The Virtual WAN has been updated with custom routes and it works, but it has too many limitations. It's been a rough time with the vWAN and the update hasn't been what we expected. Working with the vWAN requires using a mix of the web portal, Azure CLI and powershell and can be quite frustrating. It feels like Microsoft expected people to implement it as a backbone for global routing and never touch it again. It's not suited to handle regional networking. But anyway.
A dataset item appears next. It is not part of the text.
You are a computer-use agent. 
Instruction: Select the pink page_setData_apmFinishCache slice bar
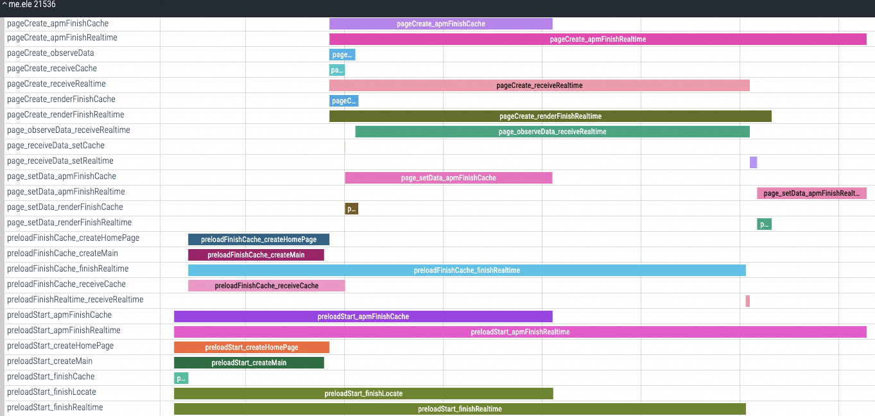tap(448, 178)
Associated documentation for configuring static routing in the vWAN:
I am in the fortunate situation, that I have the possibility to test all network tools and functions in Azure. This is also how we determined with certainty, that the vWAN is not suited for a production network. My sweet test hub in Azure:
And the hub routing table overview:
Alright. Back in October (current date is January) I tried to add a static route in this test hub. I was met with this error message:
"message": "Cannot connect Virtual Network /subscriptions/SUBSCRIPTIONID/resourceGroups/RESOURCEGROUPNAME/providers/Microsoft.Network/virtualNetworks/ANOTHER_HUB_VNETNAME to Virtual Hub /subscriptions/SUBSCRIPTIONID/resourceGroups/RESOURCEGROUPNAME/providers/Microsoft.Network/virtualHubs/VHUB as it is already connected to another Hub Virtual Network /subscriptions/SUBSCRIPTIONID/resourceGroups/RESOURCEGROUPNAME/providers/Microsoft.Network/virtualNetworks/ANOTHER_HUB_VNETNAME."
I have changed some lines in the message to remove our resource names, of course :) I spent a couple of reads deciphering what this message meant, because it just seemed wrong.
"message": "Cannot connect Virtual Network /subscriptions/SUBSCRIPTIONID/resourceGroups/RESOURCEGROUPNAME/providers/Microsoft.Network/virtualNetworks/ANOTHER_HUB_VNETNAME to Virtual Hub /subscriptions/SUBSCRIPTIONID/resourceGroups/VirtualHub/providers/Microsoft.Network/virtualHubs/VHUB
The above part of the error is saying that it can't connect a vNET, which is in another hub, to that other hub. Completely unrelated to what I'm trying to do.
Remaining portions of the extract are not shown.